If more than one type of fuel is used, label which type is the "primary" source of heat. If a primary source cannot be identified, benefits will be established using the type of heat which is the more costly. Both primary and secondary heat sources will be identified on the computer "Household Data" screen.

 

Non-residential:

 

Non-residential Besides providing heat for your house, does this source provide fuel and/or power for any other buildings, machinery, vehicles, or any other uses, yes or no.

 

Shut-Off Notice/Need Fuel:

 

These two questions are to assist the county social service board in determining when an application must be processed under the emergency procedures outlined in 15-05-20.

 

Supplier name, address:

 

This should be the supplier of the primary source of heat that the applicant intends to use for the balance of the heating season.

 

Name on Bill:

 

Enter the name of the household member whose name is on the heating supplier’s account.

 

Account #:

 

This should be obtained if at all possible whenever the supplier uses customer account numbers. It is mandatory for Xcel Energy, MDU, Ottertail, and Ferrellgas.

 

 

 

The applicant must provide copies of ALL heating bills, paid or unpaid, incurred since October 1 of the current fiscal year, for which a Miscellaneous payment will be made. (See 35-20-10.)

 

Part VII

 

 

 

Weatherization:

 

Weatherization and Other Services to:  If you are determined eligible your signature on this application will permit the Community Action Agency in your area to contact you with information about weatherization services that can save you money on energy costs.  There is no cost to you, and you are under no obligation. Community Action Agencies also offer other services which may be of help to you. The Self Reliance Program can help you with budget counseling and other needs.  Energy Share can help with non-heat utility bills in emergency situations.
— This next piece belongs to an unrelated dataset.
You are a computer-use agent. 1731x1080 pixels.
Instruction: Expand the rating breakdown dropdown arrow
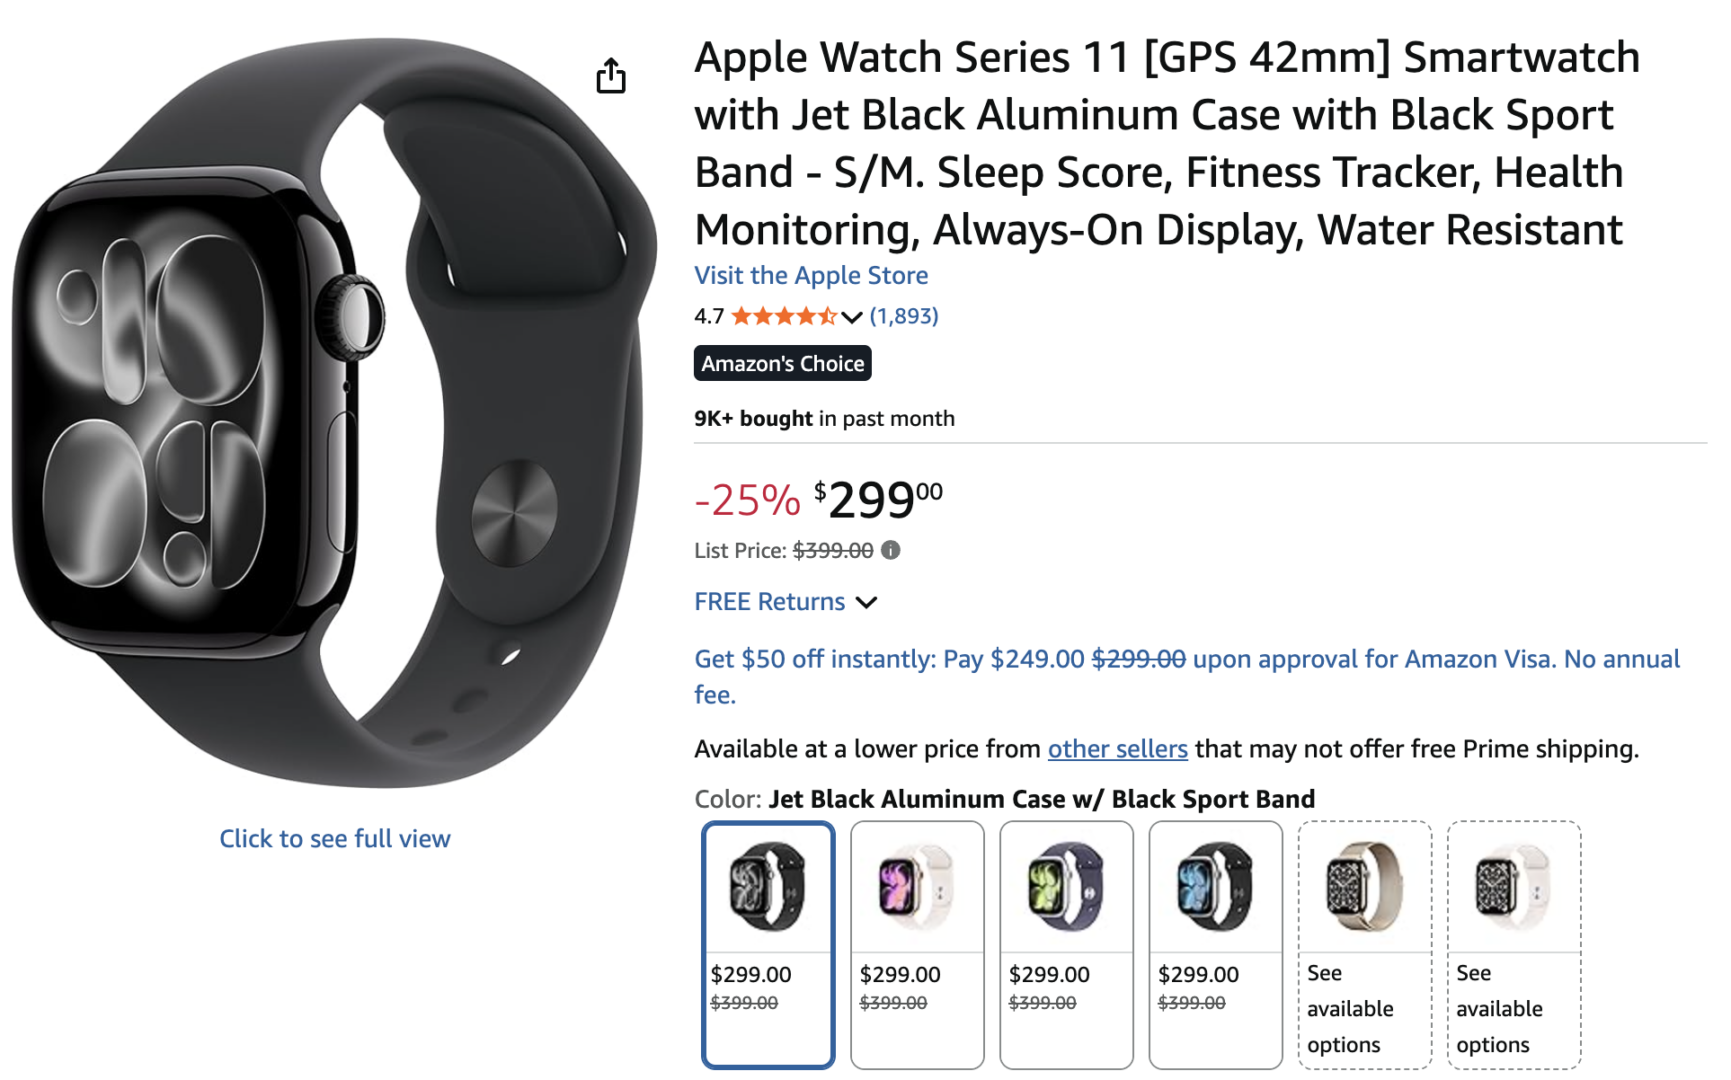pyautogui.click(x=851, y=318)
Ask your county worker for more information.

 

 

 

Would you like to request that

your furnace be cleaned?  Q Yes Q No

If YES, please specify the vendor you would prefer ______________

Would you like to have

your chimney cleaned? ¨ Yes ¨ No

If YES, please specify the vendor you would prefer _______________

 

Part VIII - Expenses

 

 

 

Medical:

 

Check "yes" or "no" to any medical expenses incurred since the previous June 1. Proof of the expenses must be provided. See 25-05-05-05 for the complete list of allowable expenses.

 

Alimony:

 

Check "yes" or "no" to alimony/child support paid and provide the amount.

 

Child Care

 

Check "yes" or "no" enter the amount, and indicate how often (weekly, monthly, etc.) it is paid. NOTE: child care eligible for deduction must be related to work, education, or training.

 

Part IX

 

 

 

Reimbursements:

 

Asks the applicant if he/she has paid for any fuel delivered since October 1. The county should review the applicant’s responses to determine if reimbursements may be appropriate.

 

Certification and

Authorization to

Release Information:

 

The county social service office should draw the attention of the applicant to the certification statement whenever there is a face-to-face or telephone contact. When the application is received in the mail, and there is any indication that the applicant may not understand the full implication of his responsibilities as stated in the certification statement, the county worker should contact the applicant and discuss the applicant responsibilities with him.

 

 

 

This does not include confidential protected health information.  This statement was added because this release does not cover medical information that LIHEAP must request.  SFN 1059 must be used to receive medical information.  

 

Signature:

 

The application must be signed by a member of the household before the application can be approved.

 

Worker Signature (if no signature on SFN 530):

 

This must be signed by worker after determining eligibility for case if SFN 530 was not signed.

 

Right to Appeal:

 

The county social service office representative should briefly give the applicant a verbal explanation of his rights to appeal and should draw his attention to the written statement of his rights to appeal which will be mailed with his "Notice of Action."